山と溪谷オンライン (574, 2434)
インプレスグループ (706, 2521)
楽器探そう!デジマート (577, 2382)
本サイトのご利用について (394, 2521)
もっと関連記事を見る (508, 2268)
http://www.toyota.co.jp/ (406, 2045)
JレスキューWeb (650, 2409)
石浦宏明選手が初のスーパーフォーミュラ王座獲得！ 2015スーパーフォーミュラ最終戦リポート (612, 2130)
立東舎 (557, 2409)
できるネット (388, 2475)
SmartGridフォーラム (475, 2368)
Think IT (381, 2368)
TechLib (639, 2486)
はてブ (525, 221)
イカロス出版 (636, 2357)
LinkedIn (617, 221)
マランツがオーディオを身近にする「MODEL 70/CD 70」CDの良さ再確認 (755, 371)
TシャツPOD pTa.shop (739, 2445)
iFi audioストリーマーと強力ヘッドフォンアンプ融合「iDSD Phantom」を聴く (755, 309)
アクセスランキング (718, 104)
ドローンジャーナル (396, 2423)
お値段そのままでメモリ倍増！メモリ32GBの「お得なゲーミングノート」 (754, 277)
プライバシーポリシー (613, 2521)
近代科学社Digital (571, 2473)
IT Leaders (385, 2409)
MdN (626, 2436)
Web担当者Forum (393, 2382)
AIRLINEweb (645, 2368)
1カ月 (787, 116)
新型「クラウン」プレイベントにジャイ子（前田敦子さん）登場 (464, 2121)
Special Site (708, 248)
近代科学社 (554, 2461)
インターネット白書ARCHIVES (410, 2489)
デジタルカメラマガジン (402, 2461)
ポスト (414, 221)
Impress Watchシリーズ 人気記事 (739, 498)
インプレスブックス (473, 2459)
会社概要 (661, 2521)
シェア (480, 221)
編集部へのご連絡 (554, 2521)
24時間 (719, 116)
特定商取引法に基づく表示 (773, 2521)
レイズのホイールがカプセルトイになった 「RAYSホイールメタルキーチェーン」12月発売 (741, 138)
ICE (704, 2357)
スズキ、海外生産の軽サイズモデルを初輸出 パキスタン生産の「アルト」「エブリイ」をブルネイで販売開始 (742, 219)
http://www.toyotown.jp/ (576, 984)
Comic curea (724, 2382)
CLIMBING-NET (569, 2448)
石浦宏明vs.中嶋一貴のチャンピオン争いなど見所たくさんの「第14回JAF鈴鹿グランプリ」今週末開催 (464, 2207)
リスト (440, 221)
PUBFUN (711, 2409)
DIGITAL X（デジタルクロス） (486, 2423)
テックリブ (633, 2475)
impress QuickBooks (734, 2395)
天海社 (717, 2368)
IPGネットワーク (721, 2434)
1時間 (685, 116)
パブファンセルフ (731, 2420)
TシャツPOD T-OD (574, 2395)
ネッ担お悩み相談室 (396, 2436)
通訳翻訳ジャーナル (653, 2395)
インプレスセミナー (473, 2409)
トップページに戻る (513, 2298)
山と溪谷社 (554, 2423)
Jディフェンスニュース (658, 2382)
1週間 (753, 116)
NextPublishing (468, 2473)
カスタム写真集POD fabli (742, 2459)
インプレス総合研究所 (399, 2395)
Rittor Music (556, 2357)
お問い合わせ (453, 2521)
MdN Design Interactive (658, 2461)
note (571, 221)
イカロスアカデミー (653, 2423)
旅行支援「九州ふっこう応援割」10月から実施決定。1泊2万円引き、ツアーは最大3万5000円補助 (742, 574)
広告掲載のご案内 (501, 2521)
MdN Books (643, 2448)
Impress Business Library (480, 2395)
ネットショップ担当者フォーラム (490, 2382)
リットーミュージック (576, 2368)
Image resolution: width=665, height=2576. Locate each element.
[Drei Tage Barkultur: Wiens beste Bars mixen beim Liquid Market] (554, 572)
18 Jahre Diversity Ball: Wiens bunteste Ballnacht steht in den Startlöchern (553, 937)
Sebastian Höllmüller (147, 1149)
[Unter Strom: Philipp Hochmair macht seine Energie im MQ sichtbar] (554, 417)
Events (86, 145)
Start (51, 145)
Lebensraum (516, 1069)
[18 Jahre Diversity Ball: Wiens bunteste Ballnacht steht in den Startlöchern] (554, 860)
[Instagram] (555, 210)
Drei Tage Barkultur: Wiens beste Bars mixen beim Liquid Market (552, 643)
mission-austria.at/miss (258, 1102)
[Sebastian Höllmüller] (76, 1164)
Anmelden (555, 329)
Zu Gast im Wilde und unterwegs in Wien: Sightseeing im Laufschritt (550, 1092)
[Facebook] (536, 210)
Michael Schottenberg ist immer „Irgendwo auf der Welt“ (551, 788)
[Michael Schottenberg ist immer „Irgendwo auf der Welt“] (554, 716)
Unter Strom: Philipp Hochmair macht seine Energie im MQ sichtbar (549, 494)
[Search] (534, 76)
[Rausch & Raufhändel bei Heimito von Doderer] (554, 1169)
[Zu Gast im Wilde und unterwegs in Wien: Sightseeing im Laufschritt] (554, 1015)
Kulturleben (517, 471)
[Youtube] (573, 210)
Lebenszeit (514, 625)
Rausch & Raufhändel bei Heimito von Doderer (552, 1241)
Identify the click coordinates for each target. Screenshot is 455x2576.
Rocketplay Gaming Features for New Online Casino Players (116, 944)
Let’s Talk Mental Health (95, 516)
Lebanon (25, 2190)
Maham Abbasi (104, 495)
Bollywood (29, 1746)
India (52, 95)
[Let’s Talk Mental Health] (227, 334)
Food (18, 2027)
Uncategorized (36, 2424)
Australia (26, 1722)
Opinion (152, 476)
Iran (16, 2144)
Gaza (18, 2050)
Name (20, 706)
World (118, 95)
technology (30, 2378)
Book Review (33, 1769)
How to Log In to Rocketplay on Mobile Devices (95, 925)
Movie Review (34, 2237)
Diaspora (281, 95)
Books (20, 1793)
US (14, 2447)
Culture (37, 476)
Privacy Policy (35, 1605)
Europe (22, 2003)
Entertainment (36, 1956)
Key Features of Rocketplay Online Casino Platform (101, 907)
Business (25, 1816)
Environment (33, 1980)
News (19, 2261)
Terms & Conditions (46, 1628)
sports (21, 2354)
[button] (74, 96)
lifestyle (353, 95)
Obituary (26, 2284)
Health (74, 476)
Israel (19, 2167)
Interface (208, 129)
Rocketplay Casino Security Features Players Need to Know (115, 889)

**********

Transcribe all of the records exactly.

TASK OUTPUT
山と溪谷オンライン (574, 2434)
インプレスグループ (706, 2521)
楽器探そう!デジマート (577, 2382)
本サイトのご利用について (394, 2521)
もっと関連記事を見る (508, 2268)
http://www.toyota.co.jp/ (406, 2045)
JレスキューWeb (650, 2409)
石浦宏明選手が初のスーパーフォーミュラ王座獲得！ 2015スーパーフォーミュラ最終戦リポート (612, 2130)
立東舎 (557, 2409)
できるネット (388, 2475)
SmartGridフォーラム (475, 2368)
Think IT (381, 2368)
TechLib (639, 2486)
はてブ (525, 221)
イカロス出版 (636, 2357)
LinkedIn (617, 221)
マランツがオーディオを身近にする「MODEL 70/CD 70」CDの良さ再確認 (755, 371)
TシャツPOD pTa.shop (739, 2445)
iFi audioストリーマーと強力ヘッドフォンアンプ融合「iDSD Phantom」を聴く (755, 309)
アクセスランキング (718, 104)
ドローンジャーナル (396, 2423)
お値段そのままでメモリ倍増！メモリ32GBの「お得なゲーミングノート」 (754, 277)
プライバシーポリシー (613, 2521)
近代科学社Digital (571, 2473)
IT Leaders (385, 2409)
MdN (626, 2436)
Web担当者Forum (393, 2382)
AIRLINEweb (645, 2368)
1カ月 (787, 116)
新型「クラウン」プレイベントにジャイ子（前田敦子さん）登場 (464, 2121)
Special Site (708, 248)
近代科学社 (554, 2461)
インターネット白書ARCHIVES (410, 2489)
デジタルカメラマガジン (402, 2461)
ポスト (414, 221)
Impress Watchシリーズ 人気記事 (739, 498)
インプレスブックス (473, 2459)
会社概要 (661, 2521)
シェア (480, 221)
編集部へのご連絡 (554, 2521)
24時間 (719, 116)
特定商取引法に基づく表示 (773, 2521)
レイズのホイールがカプセルトイになった 「RAYSホイールメタルキーチェーン」12月発売 (741, 138)
ICE (704, 2357)
スズキ、海外生産の軽サイズモデルを初輸出 パキスタン生産の「アルト」「エブリイ」をブルネイで販売開始 (742, 219)
http://www.toyotown.jp/ (576, 984)
Comic curea (724, 2382)
CLIMBING-NET (569, 2448)
石浦宏明vs.中嶋一貴のチャンピオン争いなど見所たくさんの「第14回JAF鈴鹿グランプリ」今週末開催 (464, 2207)
リスト (440, 221)
PUBFUN (711, 2409)
DIGITAL X（デジタルクロス） (486, 2423)
テックリブ (633, 2475)
impress QuickBooks (734, 2395)
天海社 (717, 2368)
IPGネットワーク (721, 2434)
1時間 (685, 116)
パブファンセルフ (731, 2420)
TシャツPOD T-OD (574, 2395)
ネッ担お悩み相談室 (396, 2436)
通訳翻訳ジャーナル (653, 2395)
インプレスセミナー (473, 2409)
トップページに戻る (513, 2298)
山と溪谷社 (554, 2423)
Jディフェンスニュース (658, 2382)
1週間 (753, 116)
NextPublishing (468, 2473)
カスタム写真集POD fabli (742, 2459)
インプレス総合研究所 (399, 2395)
Rittor Music (556, 2357)
お問い合わせ (453, 2521)
MdN Design Interactive (658, 2461)
note (571, 221)
イカロスアカデミー (653, 2423)
旅行支援「九州ふっこう応援割」10月から実施決定。1泊2万円引き、ツアーは最大3万5000円補助 (742, 574)
広告掲載のご案内 (501, 2521)
MdN Books (643, 2448)
Impress Business Library (480, 2395)
ネットショップ担当者フォーラム (490, 2382)
リットーミュージック (576, 2368)
Image resolution: width=665, height=2576. Locate each element.
[Drei Tage Barkultur: Wiens beste Bars mixen beim Liquid Market] (554, 572)
18 Jahre Diversity Ball: Wiens bunteste Ballnacht steht in den Startlöchern (553, 937)
Sebastian Höllmüller (147, 1149)
[Unter Strom: Philipp Hochmair macht seine Energie im MQ sichtbar] (554, 417)
Events (86, 145)
Start (51, 145)
Lebensraum (516, 1069)
[18 Jahre Diversity Ball: Wiens bunteste Ballnacht steht in den Startlöchern] (554, 860)
[Instagram] (555, 210)
Drei Tage Barkultur: Wiens beste Bars mixen beim Liquid Market (552, 643)
mission-austria.at/miss (258, 1102)
[Sebastian Höllmüller] (76, 1164)
Anmelden (555, 329)
Zu Gast im Wilde und unterwegs in Wien: Sightseeing im Laufschritt (550, 1092)
[Facebook] (536, 210)
Michael Schottenberg ist immer „Irgendwo auf der Welt“ (551, 788)
[Michael Schottenberg ist immer „Irgendwo auf der Welt“] (554, 716)
Unter Strom: Philipp Hochmair macht seine Energie im MQ sichtbar (549, 494)
[Search] (534, 76)
[Rausch & Raufhändel bei Heimito von Doderer] (554, 1169)
[Zu Gast im Wilde und unterwegs in Wien: Sightseeing im Laufschritt] (554, 1015)
Kulturleben (517, 471)
[Youtube] (573, 210)
Lebenszeit (514, 625)
Rausch & Raufhändel bei Heimito von Doderer (552, 1241)
Identify the click coordinates for each target. Screenshot is 455x2576.
Rocketplay Gaming Features for New Online Casino Players (116, 944)
Let’s Talk Mental Health (95, 516)
Lebanon (25, 2190)
Maham Abbasi (104, 495)
Bollywood (29, 1746)
India (52, 95)
[Let’s Talk Mental Health] (227, 334)
Food (18, 2027)
Uncategorized (36, 2424)
Australia (26, 1722)
Opinion (152, 476)
Iran (16, 2144)
Gaza (18, 2050)
Name (20, 706)
World (118, 95)
technology (30, 2378)
Book Review (33, 1769)
How to Log In to Rocketplay on Mobile Devices (95, 925)
Movie Review (34, 2237)
Diaspora (281, 95)
Books (20, 1793)
US (14, 2447)
Culture (37, 476)
Privacy Policy (35, 1605)
Europe (22, 2003)
Entertainment (36, 1956)
Key Features of Rocketplay Online Casino Platform (101, 907)
Business (25, 1816)
Environment (33, 1980)
News (19, 2261)
Terms & Conditions (46, 1628)
sports (21, 2354)
[button] (74, 96)
lifestyle (353, 95)
Obituary (26, 2284)
Health (74, 476)
Israel (19, 2167)
Interface (208, 129)
Rocketplay Casino Security Features Players Need to Know (115, 889)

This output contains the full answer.